A amorosidade manifesta se torna fonte inesgotável de
doação, por isso, se diz que aquele que ama sempre tem algo para ofertar.
Confundimos na qualidade de aprendizes a energia do
amor com outras formas de atração e paixão, chegando muitas vezes a negar o
fracasso amoroso, durante anos e anos, para não admitir diante dos outros
nossas escolhas precipitadas e equivocadas.
Não percebemos, muitas vezes, oportunidades imensas de
caminhar pelas veredas do amor, porque não renunciamos a necessidade neurótica
de ser perfeitos, ficando preso a uma pressão torturante de infalibilidade.
Perdemos excelentes momentos de crescimento pessoal,
queixando-nos cotidianamente de que estamos sendo ignorados e usados, porém sem
tomar atitude alguma. Deixamo-nos magoar pelos outros e acabamos magoando
também a nós mesmos. Reagimos as ofensas ou indiferença, experimentando
sentimentos de frustração, negação, autopiedade, raiva e imensa mágoa. Culpamos
as pessoas pelos nossos sofrimentos, verbalizando as mais diversas condenações,
e em seguida, esforçamo-nos exaustivamente para não ver que a origem de nossas
dores morais é fruto de nossa negligência e comodismo.
Nós nos “barateamos” quando colocamos nossa
autovalorização em baixa na espera de seduzir e modificar seres humanos que nos
interessam.
Vivemos comumente desencontros na área da afetividade,
por desconhecermos os processos psicológicos que nos envolvem, o que nos faz
viver supostos amores.
A paixão, que muitos chamam de amor, raramente
atravessa seu estágio embrionário. Aos poucos, perde a força motivadora por não
possuir raízes profundas nos verdadeiros sentimentos da alma.
Quando a desilusão desfaz a paixão é porque
desgastou-se o estado de irrealidade. Paixões acontecem quando usamos nossas
emoções sem ligá-las aos nossos sentidos mais profundos.
Quase sempre acreditamos que o fracasso conjugal é um
antônimo do sucesso matrimonial, esquecendo-nos, contudo, de que o êxito, em
muitas circunstâncias, está do outro lado do que denominamos ruína afetiva.
Aprendemos quem somos e como agimos convivendo com os defeitos e qualidades dos
outros. É justamente nos conflitos de relacionamentos que retiramos as grandes
lições para identificar as origens de nossas aflições.
É profundamente irracional nutrir a crença de que
nunca seremos desapontados e de que sempre seremos amados e entendidos
plenamente por todos.

Partes do exercício ::
• A. Liste os sentimentos que, conforme o texto sobre o amor, experimentamos ao reagir às ofensas ou à indiferença.
• B. Transcreva do texto sobre o amor o trecho que vai de "A paixão, que" até "denominamos ruína afetiva.", inclusive.

Linhas de um conjunto de dados de ancoragem em telas ::
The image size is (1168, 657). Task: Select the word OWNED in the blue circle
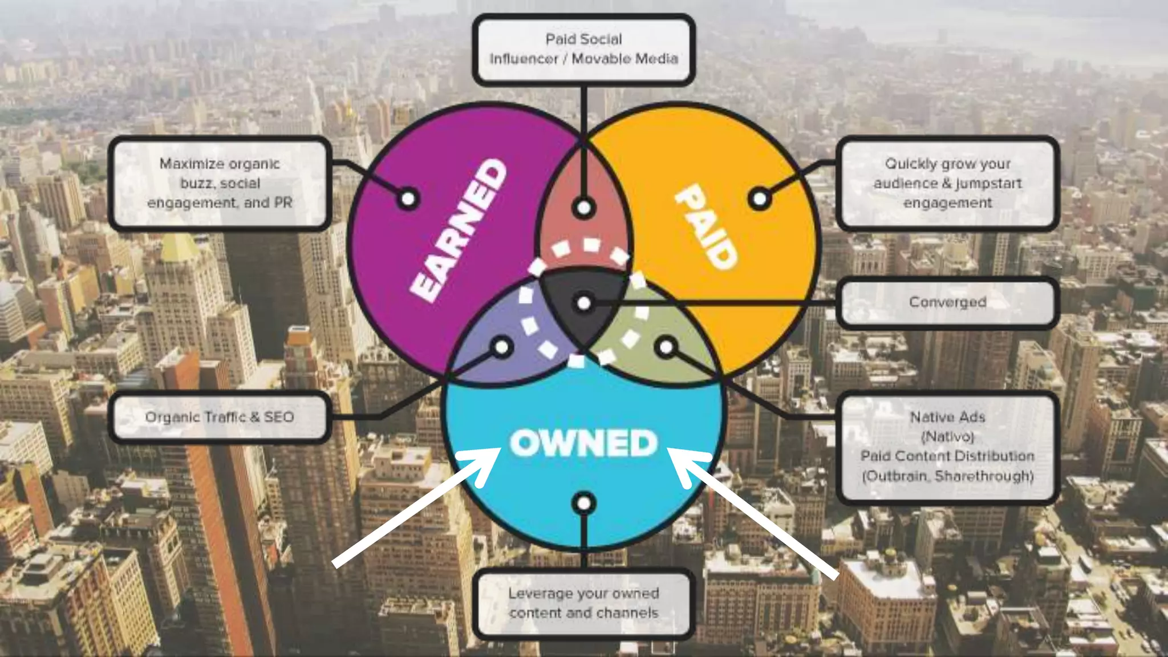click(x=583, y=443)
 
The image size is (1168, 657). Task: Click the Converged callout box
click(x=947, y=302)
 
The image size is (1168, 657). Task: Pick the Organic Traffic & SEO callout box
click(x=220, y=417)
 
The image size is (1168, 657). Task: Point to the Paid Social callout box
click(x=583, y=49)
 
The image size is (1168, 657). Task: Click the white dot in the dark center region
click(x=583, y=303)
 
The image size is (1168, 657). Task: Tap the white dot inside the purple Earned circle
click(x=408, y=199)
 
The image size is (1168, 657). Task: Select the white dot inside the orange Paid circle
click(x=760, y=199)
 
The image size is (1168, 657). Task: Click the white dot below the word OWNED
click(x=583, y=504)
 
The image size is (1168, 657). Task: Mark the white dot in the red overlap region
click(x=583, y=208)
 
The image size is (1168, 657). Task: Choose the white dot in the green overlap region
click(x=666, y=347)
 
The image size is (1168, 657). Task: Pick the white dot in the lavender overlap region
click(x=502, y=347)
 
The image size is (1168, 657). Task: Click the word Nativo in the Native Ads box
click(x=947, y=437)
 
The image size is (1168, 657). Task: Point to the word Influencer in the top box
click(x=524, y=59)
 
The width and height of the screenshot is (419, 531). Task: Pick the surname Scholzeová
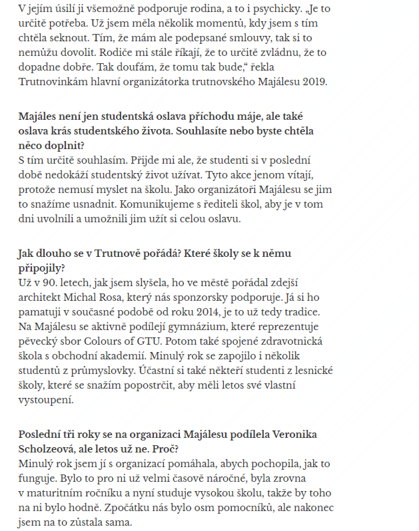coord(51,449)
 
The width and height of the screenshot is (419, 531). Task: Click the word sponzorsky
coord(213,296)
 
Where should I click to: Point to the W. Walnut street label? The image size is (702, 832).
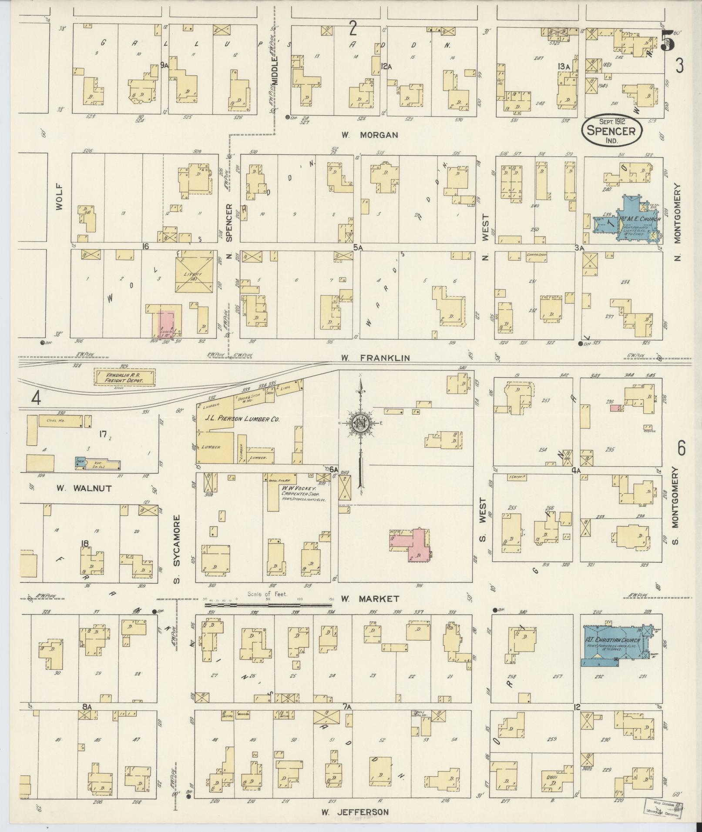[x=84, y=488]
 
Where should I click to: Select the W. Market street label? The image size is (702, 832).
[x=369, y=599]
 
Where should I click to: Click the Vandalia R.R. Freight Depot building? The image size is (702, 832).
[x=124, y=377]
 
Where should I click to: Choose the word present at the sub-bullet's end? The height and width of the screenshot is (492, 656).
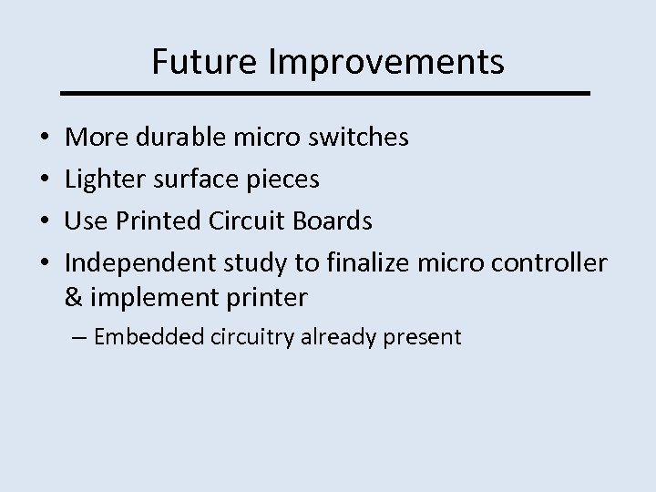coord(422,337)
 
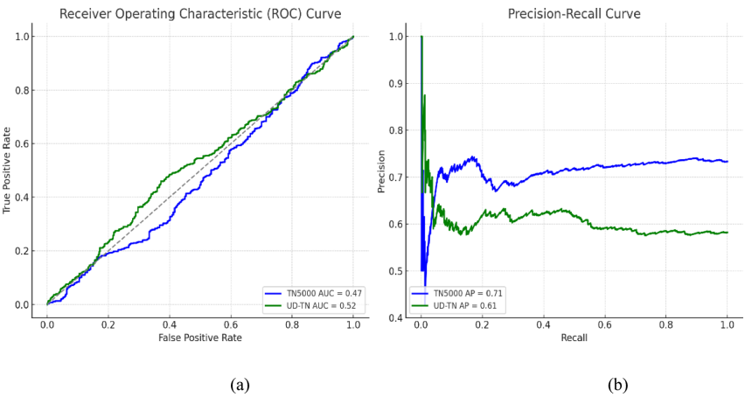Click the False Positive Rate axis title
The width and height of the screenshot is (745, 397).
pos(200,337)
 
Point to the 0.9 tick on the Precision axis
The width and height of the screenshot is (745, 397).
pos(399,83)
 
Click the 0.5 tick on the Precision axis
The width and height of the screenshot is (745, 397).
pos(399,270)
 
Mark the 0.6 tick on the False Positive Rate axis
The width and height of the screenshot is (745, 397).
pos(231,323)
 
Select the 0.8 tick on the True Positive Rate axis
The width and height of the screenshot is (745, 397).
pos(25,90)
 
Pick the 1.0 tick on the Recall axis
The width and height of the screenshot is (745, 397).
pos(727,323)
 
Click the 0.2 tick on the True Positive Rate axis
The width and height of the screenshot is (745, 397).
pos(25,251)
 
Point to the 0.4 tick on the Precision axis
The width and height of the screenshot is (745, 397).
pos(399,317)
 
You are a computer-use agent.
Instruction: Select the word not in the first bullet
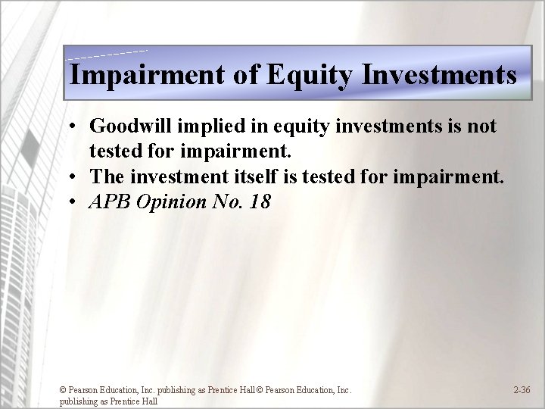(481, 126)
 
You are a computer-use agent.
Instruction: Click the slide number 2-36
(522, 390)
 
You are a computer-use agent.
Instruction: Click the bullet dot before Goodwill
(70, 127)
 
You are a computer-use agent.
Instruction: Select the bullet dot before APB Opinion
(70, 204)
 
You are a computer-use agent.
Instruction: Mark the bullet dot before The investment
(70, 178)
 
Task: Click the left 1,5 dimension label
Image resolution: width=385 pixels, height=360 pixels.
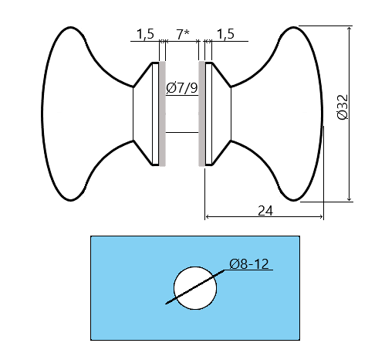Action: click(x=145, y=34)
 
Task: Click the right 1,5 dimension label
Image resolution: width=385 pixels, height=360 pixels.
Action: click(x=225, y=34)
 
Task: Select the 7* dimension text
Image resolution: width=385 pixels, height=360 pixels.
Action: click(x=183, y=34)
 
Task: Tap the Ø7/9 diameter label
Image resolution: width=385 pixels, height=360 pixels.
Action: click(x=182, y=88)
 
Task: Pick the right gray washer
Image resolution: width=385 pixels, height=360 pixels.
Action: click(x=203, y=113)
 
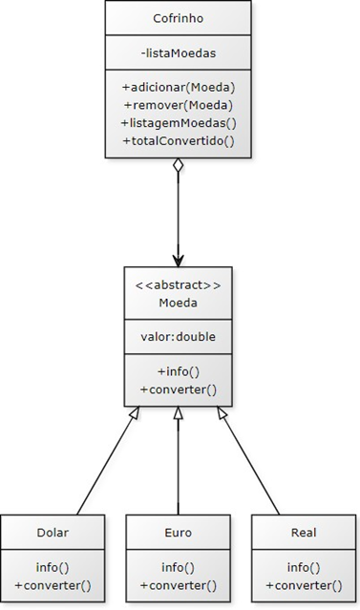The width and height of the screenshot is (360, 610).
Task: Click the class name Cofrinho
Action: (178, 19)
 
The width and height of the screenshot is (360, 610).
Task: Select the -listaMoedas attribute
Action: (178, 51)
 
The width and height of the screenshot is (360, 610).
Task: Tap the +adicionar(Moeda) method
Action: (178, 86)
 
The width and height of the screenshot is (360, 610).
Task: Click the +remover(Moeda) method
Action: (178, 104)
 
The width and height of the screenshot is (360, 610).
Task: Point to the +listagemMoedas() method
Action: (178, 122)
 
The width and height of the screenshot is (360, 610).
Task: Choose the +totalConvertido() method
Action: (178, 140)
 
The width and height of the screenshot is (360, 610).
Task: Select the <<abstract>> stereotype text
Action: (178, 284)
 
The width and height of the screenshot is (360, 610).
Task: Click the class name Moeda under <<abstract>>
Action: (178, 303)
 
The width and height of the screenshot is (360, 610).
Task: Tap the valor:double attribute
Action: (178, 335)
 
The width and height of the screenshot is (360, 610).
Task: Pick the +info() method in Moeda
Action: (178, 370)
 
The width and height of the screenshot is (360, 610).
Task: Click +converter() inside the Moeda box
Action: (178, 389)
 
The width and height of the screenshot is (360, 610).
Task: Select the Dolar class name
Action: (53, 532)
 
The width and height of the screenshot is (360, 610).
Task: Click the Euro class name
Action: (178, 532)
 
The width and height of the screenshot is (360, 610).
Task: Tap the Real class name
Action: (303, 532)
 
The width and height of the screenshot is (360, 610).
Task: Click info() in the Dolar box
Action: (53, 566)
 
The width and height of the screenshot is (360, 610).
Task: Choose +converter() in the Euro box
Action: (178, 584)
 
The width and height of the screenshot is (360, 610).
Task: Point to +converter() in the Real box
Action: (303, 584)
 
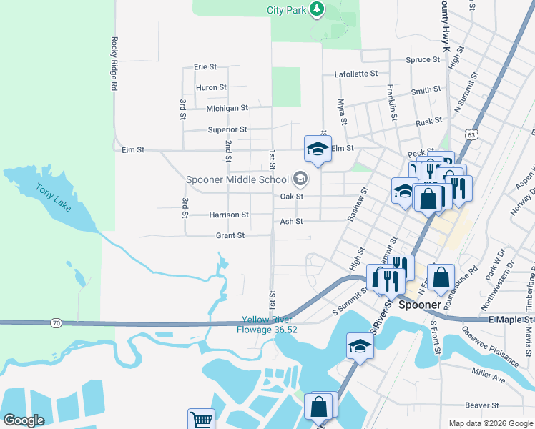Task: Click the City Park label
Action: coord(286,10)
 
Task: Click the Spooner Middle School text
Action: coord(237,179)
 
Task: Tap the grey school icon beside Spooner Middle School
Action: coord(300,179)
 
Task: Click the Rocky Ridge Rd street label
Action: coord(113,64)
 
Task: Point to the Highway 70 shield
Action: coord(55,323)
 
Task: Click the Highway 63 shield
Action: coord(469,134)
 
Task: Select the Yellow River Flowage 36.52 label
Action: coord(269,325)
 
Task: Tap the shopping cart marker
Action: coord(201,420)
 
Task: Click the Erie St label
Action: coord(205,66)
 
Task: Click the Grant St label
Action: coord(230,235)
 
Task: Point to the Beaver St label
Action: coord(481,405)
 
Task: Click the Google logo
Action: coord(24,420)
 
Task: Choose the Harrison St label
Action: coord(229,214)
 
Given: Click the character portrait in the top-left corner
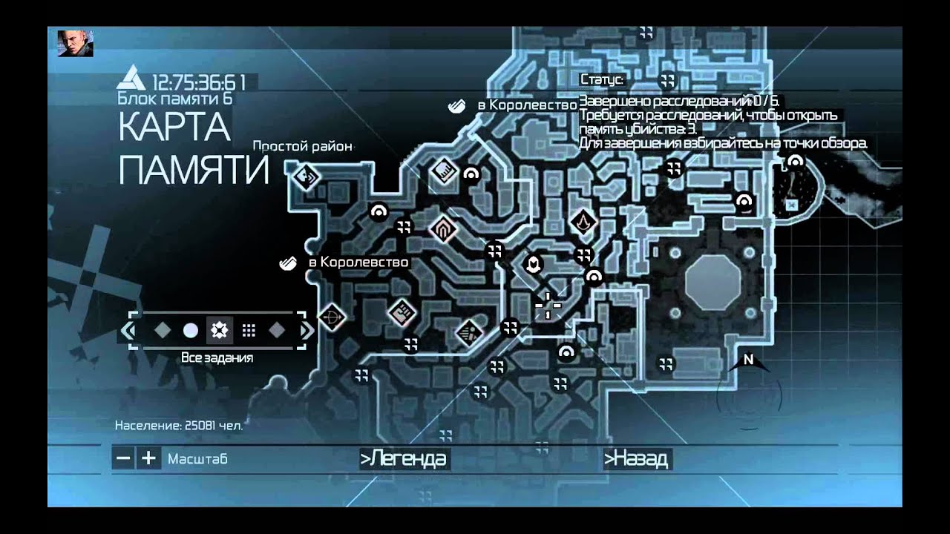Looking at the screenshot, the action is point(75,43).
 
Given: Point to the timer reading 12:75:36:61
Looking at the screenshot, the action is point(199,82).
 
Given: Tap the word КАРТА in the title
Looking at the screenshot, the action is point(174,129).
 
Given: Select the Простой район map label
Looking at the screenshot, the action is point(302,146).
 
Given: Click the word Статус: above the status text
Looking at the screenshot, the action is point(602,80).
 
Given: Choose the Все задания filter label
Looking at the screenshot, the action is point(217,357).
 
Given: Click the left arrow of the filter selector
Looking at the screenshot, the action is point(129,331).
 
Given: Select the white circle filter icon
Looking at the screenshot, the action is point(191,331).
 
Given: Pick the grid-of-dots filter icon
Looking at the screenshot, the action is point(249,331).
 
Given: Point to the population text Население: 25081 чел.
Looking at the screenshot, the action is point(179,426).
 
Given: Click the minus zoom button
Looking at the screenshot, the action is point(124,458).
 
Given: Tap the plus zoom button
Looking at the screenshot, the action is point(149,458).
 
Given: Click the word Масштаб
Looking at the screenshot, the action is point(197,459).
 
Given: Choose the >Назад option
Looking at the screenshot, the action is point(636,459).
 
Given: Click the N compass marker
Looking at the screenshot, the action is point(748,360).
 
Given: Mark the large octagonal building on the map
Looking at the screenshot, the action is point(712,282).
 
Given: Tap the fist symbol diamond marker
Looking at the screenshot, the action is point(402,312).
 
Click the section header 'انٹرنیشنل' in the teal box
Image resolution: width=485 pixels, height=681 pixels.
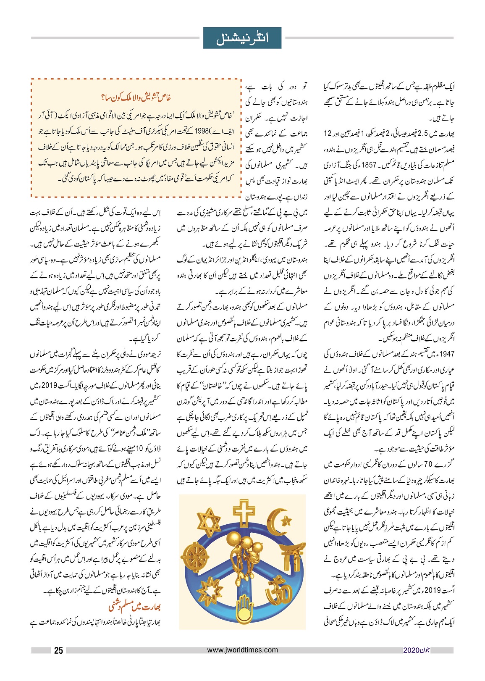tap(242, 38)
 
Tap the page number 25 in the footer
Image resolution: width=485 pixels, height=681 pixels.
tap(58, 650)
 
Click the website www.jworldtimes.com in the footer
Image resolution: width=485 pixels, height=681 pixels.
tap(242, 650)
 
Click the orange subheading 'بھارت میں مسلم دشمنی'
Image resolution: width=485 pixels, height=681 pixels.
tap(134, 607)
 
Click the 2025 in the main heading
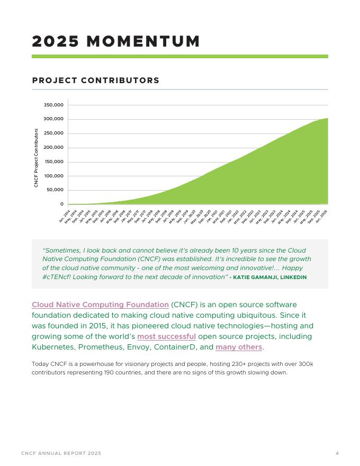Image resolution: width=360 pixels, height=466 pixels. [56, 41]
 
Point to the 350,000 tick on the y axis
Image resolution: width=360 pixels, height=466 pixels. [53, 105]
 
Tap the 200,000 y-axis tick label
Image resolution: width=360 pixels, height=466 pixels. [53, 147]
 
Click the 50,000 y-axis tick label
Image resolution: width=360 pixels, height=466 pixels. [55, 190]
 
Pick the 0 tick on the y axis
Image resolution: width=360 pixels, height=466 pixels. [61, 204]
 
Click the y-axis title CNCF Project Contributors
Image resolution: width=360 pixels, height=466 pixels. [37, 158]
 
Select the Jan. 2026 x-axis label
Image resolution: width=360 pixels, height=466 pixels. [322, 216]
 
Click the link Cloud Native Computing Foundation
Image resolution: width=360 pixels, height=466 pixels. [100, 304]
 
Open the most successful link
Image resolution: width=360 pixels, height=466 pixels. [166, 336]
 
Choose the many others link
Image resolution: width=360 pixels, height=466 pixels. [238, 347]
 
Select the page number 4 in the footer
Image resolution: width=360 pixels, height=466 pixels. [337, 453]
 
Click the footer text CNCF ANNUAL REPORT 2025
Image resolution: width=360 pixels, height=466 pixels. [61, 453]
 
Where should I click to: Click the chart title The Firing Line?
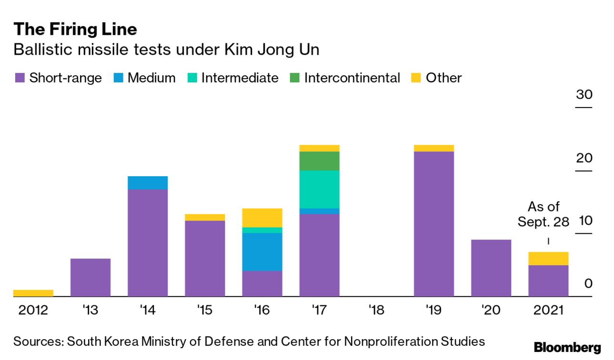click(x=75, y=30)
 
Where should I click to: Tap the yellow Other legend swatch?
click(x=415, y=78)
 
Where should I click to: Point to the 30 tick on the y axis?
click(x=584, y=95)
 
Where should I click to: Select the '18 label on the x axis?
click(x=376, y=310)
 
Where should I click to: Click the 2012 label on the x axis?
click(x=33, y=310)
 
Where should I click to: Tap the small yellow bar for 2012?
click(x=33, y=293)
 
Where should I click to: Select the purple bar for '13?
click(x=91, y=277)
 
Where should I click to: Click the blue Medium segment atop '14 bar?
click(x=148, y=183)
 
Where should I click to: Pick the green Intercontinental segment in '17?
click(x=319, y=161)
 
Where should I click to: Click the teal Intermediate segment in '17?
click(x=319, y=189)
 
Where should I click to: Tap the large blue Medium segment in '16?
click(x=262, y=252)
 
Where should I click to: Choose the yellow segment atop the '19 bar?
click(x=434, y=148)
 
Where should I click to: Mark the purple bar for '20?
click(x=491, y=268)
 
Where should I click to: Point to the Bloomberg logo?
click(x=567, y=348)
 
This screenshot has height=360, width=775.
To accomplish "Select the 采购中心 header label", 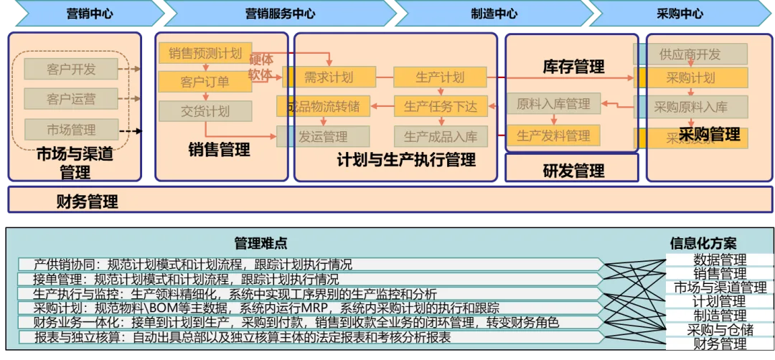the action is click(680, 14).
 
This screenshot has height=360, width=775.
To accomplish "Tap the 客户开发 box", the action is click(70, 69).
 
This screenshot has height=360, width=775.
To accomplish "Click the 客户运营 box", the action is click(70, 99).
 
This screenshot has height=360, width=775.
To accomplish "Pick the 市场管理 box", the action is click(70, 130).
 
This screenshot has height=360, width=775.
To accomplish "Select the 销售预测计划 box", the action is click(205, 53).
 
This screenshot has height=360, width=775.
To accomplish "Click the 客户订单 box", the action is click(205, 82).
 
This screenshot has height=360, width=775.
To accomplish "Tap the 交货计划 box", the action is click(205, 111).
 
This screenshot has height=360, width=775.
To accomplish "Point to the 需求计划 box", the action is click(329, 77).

Soluções das tarefas ::
• A. frustração, negação, autopiedade, raiva, imensa mágoa

• B.
A paixão, que muitos chamam de amor, raramente
atravessa seu estágio embrionário. Aos poucos, perde a força motivadora por não
possuir raízes profundas nos verdadeiros sentimentos da alma.
Quando a desilusão desfaz a paixão é porque
desgastou-se o estado de irrealidade. Paixões acontecem quando usamos nossas
emoções sem ligá-las aos nossos sentidos mais profundos.
Quase sempre acreditamos que o fracasso conjugal é um
antônimo do sucesso matrimonial, esquecendo-nos, contudo, de que o êxito, em
muitas circunstâncias, está do outro lado do que denominamos ruína afetiva.